## İncelenecek metin
= = = =

Yaratılmışların en şereflisi olan insan, fıtratı itibariyle çoğunlukla görünmek/görünür olmak ister. Yaşadığımız bu çağda, insanın bu özelliğine sosyal medya/sosyal ağlar oldukça fazla imkân sunmaktadır. Hayatımıza tam anlamıyla nüfuz etmiş olan sosyal medya; kimileri için bir başkasıyla arkadaşlık/dostluk kurma, kimileri için tanıtım ve reklam, kimileri için kitleleri yönlendirme, bazıları için gençliği/insanlığı ifsat etme, bazıları için de marufu/iyiliği emretme, münkeri/kötülüğü nehyetme aracı olarak yaşamımızın vazgeçilmezleri arasında yer almaktadır.
Yüce İslam Dinimiz, insanlar arası münasebetlere ve iletişime büyük önem vermiştir. Yüz yüze olan ilişkilerdeki sınırlar, ölçüler, kurallar insanların birbirini görmediği sosyal medya ortamlarında da geçerli hale gelmiştir. Bu ortamlar her ne kadar arkadaşlık/dostluk şekillerini değiştirmiş olsa da dinimizin arkadaşlık/dostluk ilişkileri için koyduğu ölçüler bu alanlarda da geçerlidir. Gerçek hayatta ilişkilerimizde, derin yaralar açan gıybet, dedikodu, yalan, iftira, hakaret, sahtekârlık, insanların gizli hallerinin araştırılması ve mahremiyet sınırlarının ihlal edilmesi gibi günahlar, sanal ağlarla/sosyal medyayla kurulan ilişkilerde de geçerlidir.

= = = =

## Alıştırmanın amacı
Sosyal medya metnine göre lütfen şu soruları yanıtlayın:
1. İnsan, fıtratı itibariyle çoğunlukla ne ister?
2. İslam dini neye büyük önem vermiştir?
3. Yüz yüze ilişkilerdeki sınırlar, ölçüler ve kurallar hangi ortamlarda da geçerli hale gelmiştir?
Ardından gelen liste, sosyal medya metninden ayrı bir malzemedir.

## Verilen bilgiler
= = = =

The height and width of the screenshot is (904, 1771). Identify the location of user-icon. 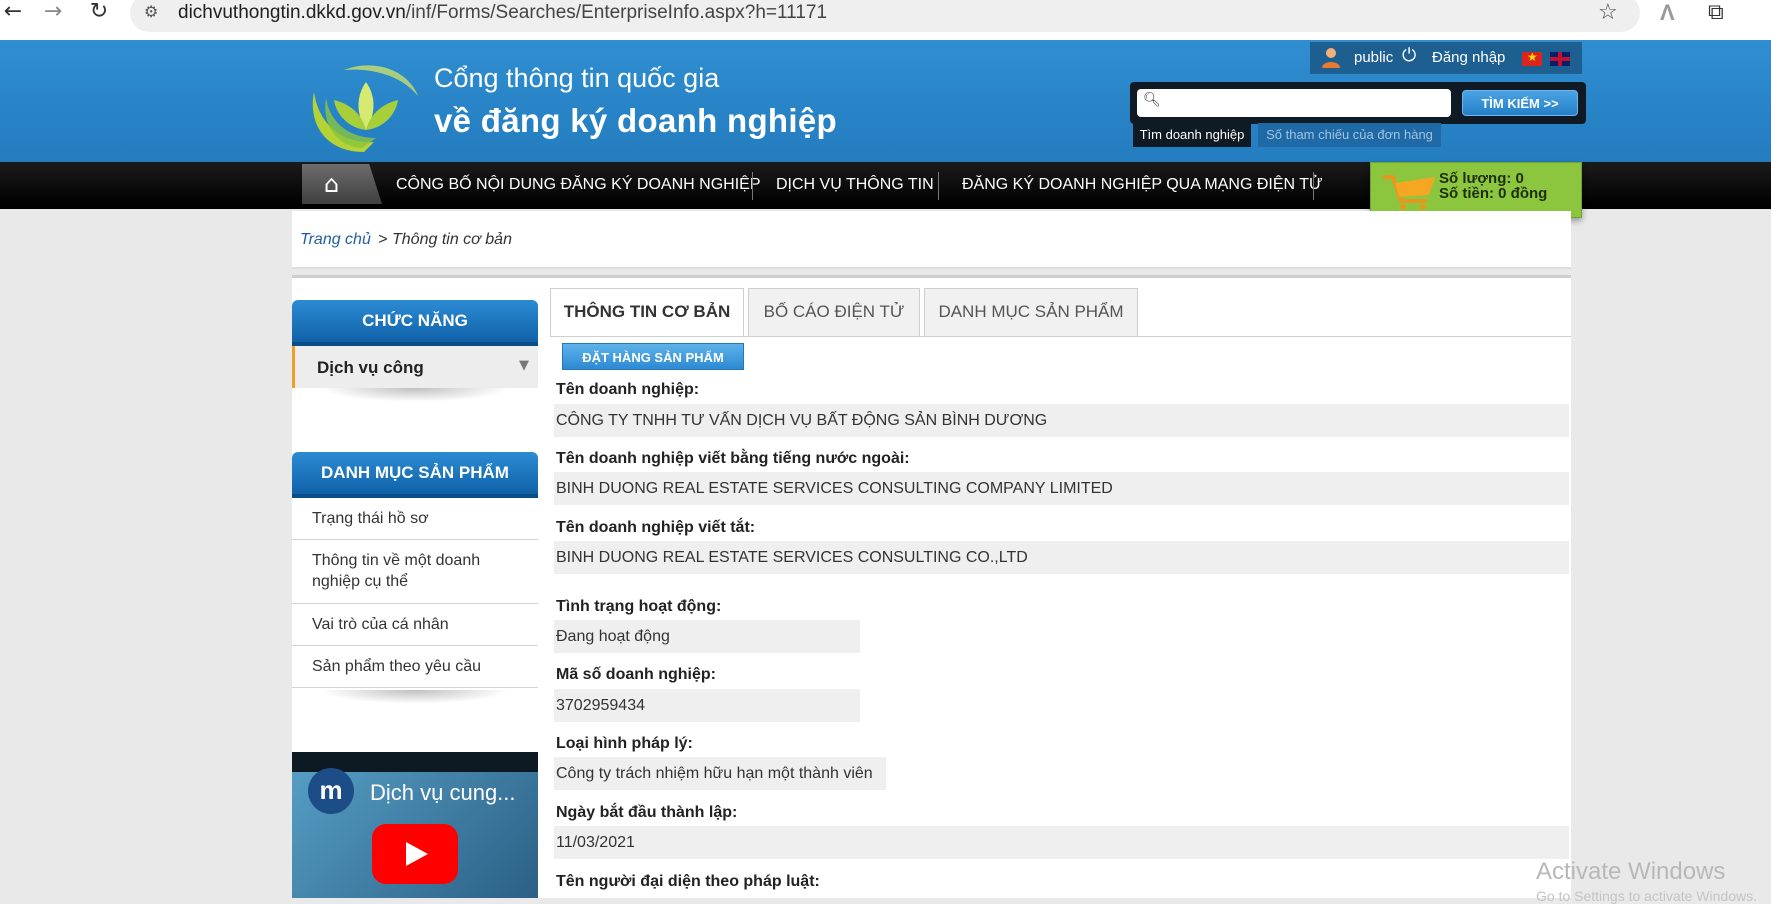
(1331, 58).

= = = =

## Görevin çıktısı
1. Görünmek/görünür olmak ister.
2. İnsanlar arası münasebetlere ve iletişime.
3. İnsanların birbirini görmediği sosyal medya ortamlarında.